As part of the ongoing military operation against Hamas, the Israeli armed forces are deploying various types of weapons, including the latest models.
A few days ago Israel announced the first use of the Iron Sting 120 mm guided mortar munition. This product has been put into use recently and has so far been able to demonstrate its potential and properties only under testing conditions.
The Iron Sting is a 120 mm guided mortar munition developed by Elbit Systems of Israel, designed for use with the “Keshet” and “Hanit” mortars in service with the IDF’s Infantry Corps. It features dual guidance: laser and GPS, allowing for precise strikes, including in urban areas, minimizing the risk of collateral damage.
Development of the Iron Sting began in the early 2010s and continued after Elbit Systems acquired the military industry. In March 2021, the Iron Sting completed a successful series of tests, marking the end of its development phase and indicating its readiness for delivery to the IDF. The IDF procured the Iron Sting during 2021–2022, and it is operated by reconnaissance platoons. The 2023 Israel-Hamas War was the first time the Iron Sting in real combat.
On October 22, the IDF press service announced the start of the use of new guided munitions. Special forces unit No. 212 “Maglan” is participating in Operation Iron Swords.

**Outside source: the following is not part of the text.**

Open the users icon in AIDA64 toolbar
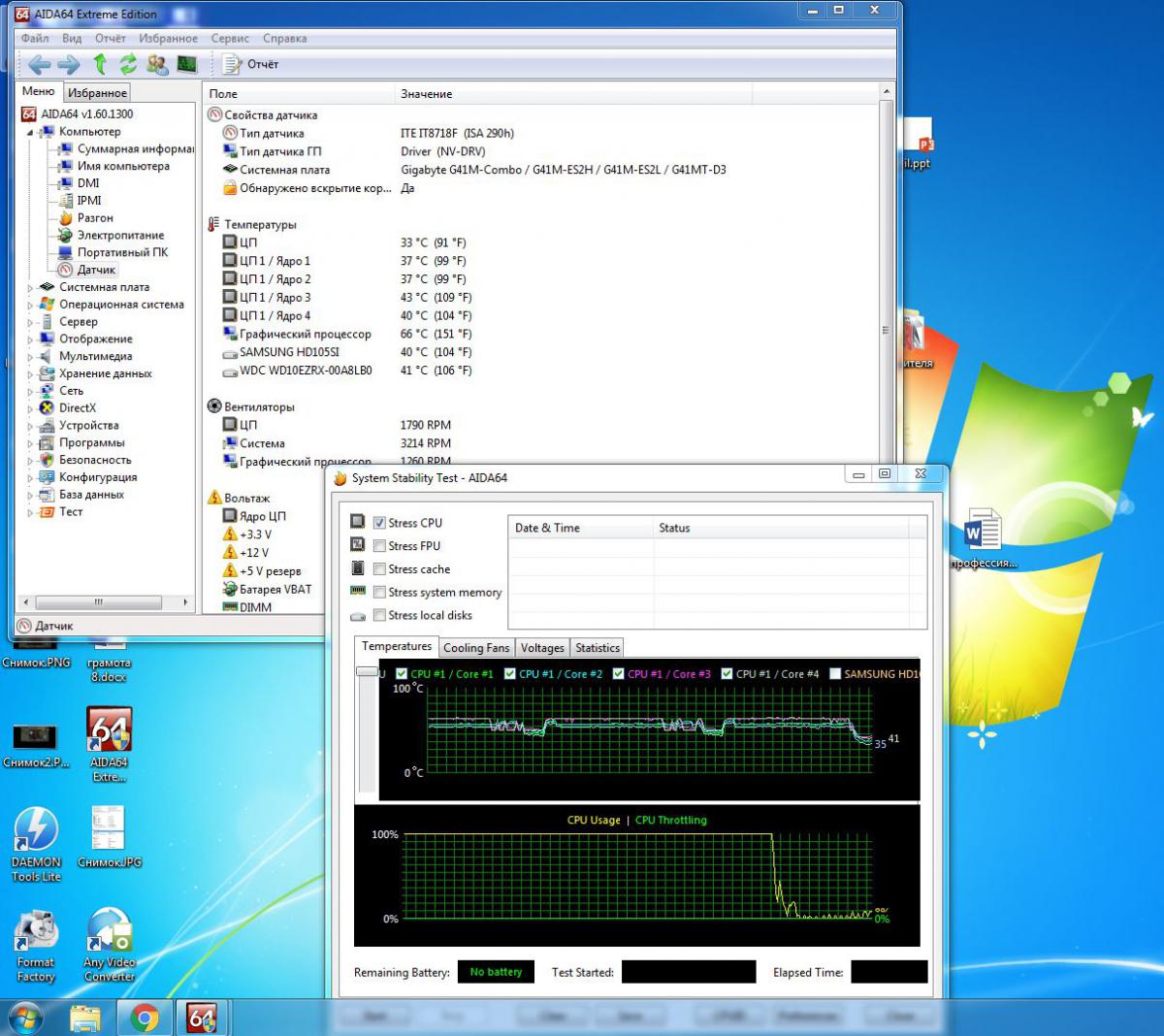Screen dimensions: 1164x1036 pos(157,65)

Its task is to identify and defeat enemy targets and weapons in the Gaza Strip and on the border with Lebanon.
The goal of the Iron Sting project was to create a promising guided munition with improved combat qualities for existing 120-mm mortar systems. The problem of increasing the accuracy and power of ammunition was solved through the simultaneous use of different guidance systems and a multi-mode fuse. As a result, in its design and appearance, the “Iron Sting” is noticeably different from other munitions.
The Iron Sting munition is made in an elongated torpedo-shaped body of the maximum possible volume with a shortened shank. In the center of the body there are deployable rudders, and in the tail there is a stabilizer of a similar design. Control devices are located in the head and central parts of the body; the remaining volumes are given over to the bursting charge. The tubular shank accommodates the propellant charge, and additional charges can also be installed. The total length of the munition is 950 mm, weight – 10,8 kg.

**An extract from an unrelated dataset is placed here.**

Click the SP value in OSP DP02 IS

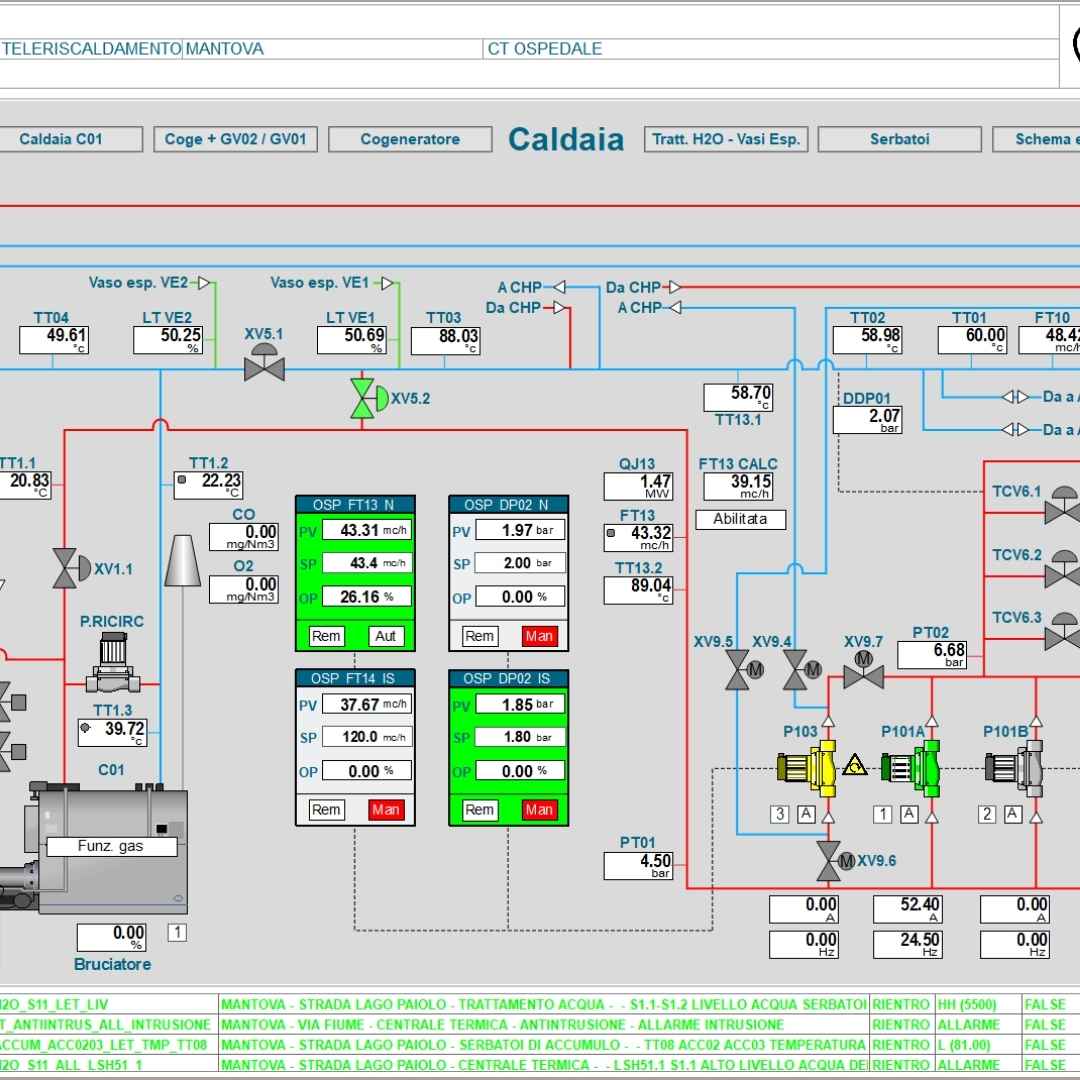(519, 737)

The ammunition is equipped with a combined control system. It includes satellite and inertial navigation devices, a semi-active laser homing head and an autopilot that generates commands for the rudders. There are three modes of operation of the equipment: coordinate guidance using satellite and inertial systems, a combination of INS and laser seeker, as well as the simultaneous use of all devices.
The target coordinates are entered using a standardized programmer included in various mortar systems, such as CARDOM. It takes 15 seconds to prepare the ammunition for firing. When using a semi-active seeker, the assistance of a gunner with a laser rangefinder-target designator is required. In search mode for a laser-illuminated target, Iron Sting shows a Circular error probable of no more than 1 m. Navigation systems give a Circular error probable of up to 10 m.
The high-explosive fragmentation warhead of the mine is detonated at the command of a three-mode fuse. It fires upon contact with a target, with a set delay or at a set height above the surface. It is reported that the guided “Sting” is compatible with all 120-mm mortars of NATO standards. At the same time, the munition is primarily intended for the CARDOM complex and is compatible with its standard fire control system and programmer. Other mortars must be additionally equipped with appropriate devices.